> _Task 1_
In the MCP usage guide, which fields do history queries support?
> _Task 2_
In the MCP usage guide, substitute "distinct" for "unique" and write out the passage starting at "Every record has" and ending at "in your queries.".

> _Document extract_

____

For example, if your company alias is `acme`, the URL is `https://mcp.comind.work/acme`. Your administrator can confirm the alias.

## Usage examples[​](#usage-examples "Direct link to Usage examples")

### Querying records[​](#querying-records "Direct link to Querying records")

> "Show me all open tickets in the SUPPORT workspace"

The AI calls `list_records` with workspace="SUPPORT", app="TICKET", filter='state="open"'.

### Searching[​](#searching "Direct link to Searching")

> "Find records mentioning 'budget approval'"

The AI calls `search_records` with query="budget approval".

### Reading attachments[​](#reading-attachments "Direct link to Reading attachments")

> "What does the screenshot in TICKET456 show?"

The AI calls `get_asset` to retrieve the image, then describes it.

Beyond images, `get_asset` can pull text and PDF attachments by slug (e.g. `BT/ATTACHMENT31`) so the AI can read them and answer questions about the contents.

### Creating records[​](#creating-records "Direct link to Creating records")

> "Create a new task in the IT workspace titled 'Upgrade server firmware'"

The AI calls `create_record` with workspace="IT", app="TASK", and the field values.

### Updating records[​](#updating-records "Direct link to Updating records")

> "Change the priority of IT/TASK456 to high and assign it to John"

The AI calls `update_record` with the record slug and updated field values.

### Aggregating data[​](#aggregating-data "Direct link to Aggregating data")

> "How many tasks were completed this month, broken down by assignee?"

The AI calls `aggregate_records` with dimensions and optional stats fields. Time-based grouping (by day, month, or year) is supported on date fields.

### Viewing history[​](#viewing-history "Direct link to Viewing history")

> "Who changed TICKET789 last week?"

The AI calls `list_history` with filters on workspace and time range. History queries only support metadata fields (timestamp, user, action type) - not app-specific fields, because history entries store only changed fields.

## Record slugs[​](#record-slugs "Direct link to Record slugs")

Every record has a unique slug in the format `WORKSPACE/APP123` (e.g., `PROJ/DOC123`, `IT/TICKET456`). Use slugs to reference specific records in your queries.

____

> _Record set_

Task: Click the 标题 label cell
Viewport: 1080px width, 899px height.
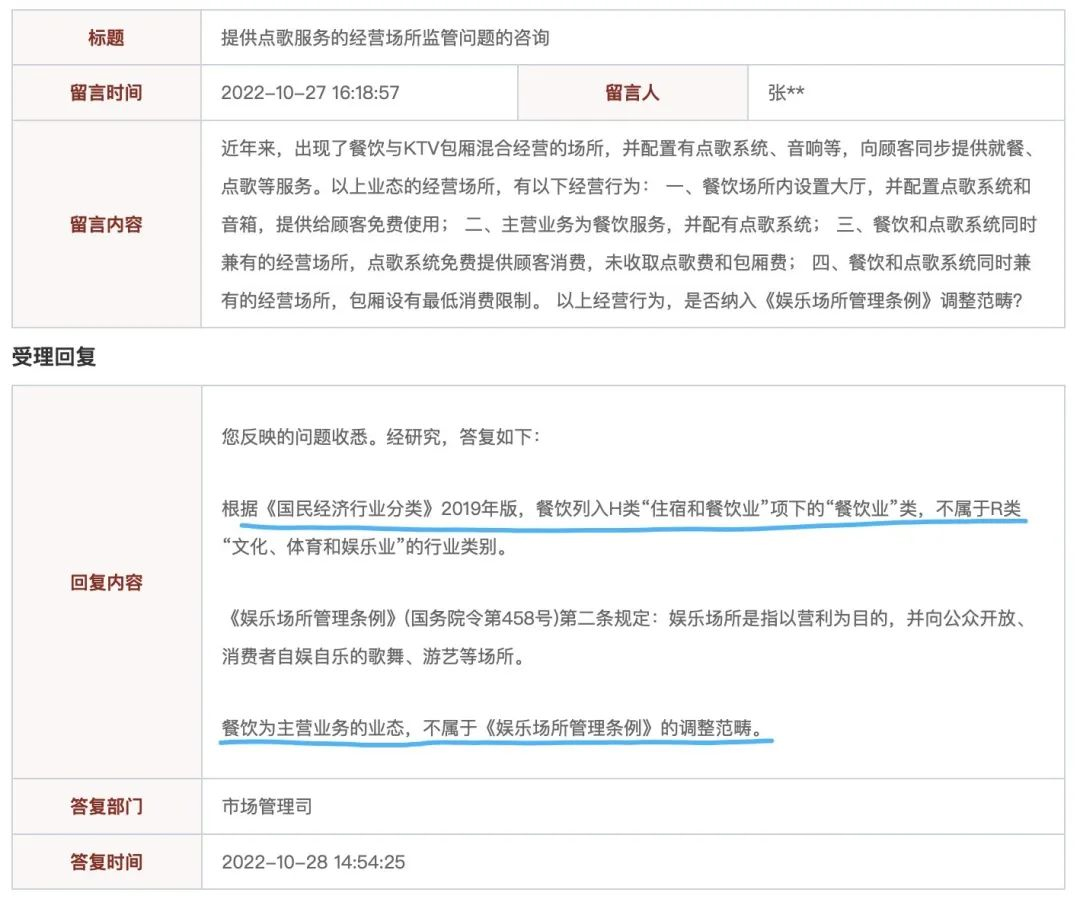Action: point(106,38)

____

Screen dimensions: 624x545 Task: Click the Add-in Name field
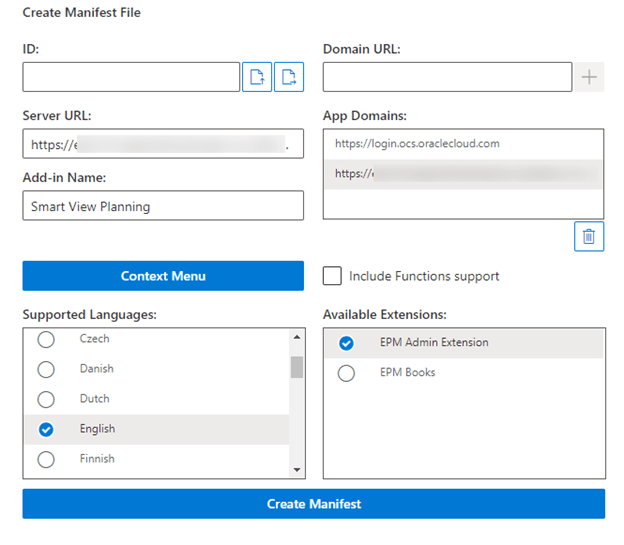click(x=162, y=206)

____

> _Answer area 1_
History queries support only metadata fields: timestamp, user, and action type.

> _Answer area 2_
Every record has a distinct slug in the format `WORKSPACE/APP123` (e.g., `PROJ/DOC123`, `IT/TICKET456`). Use slugs to reference specific records in your queries.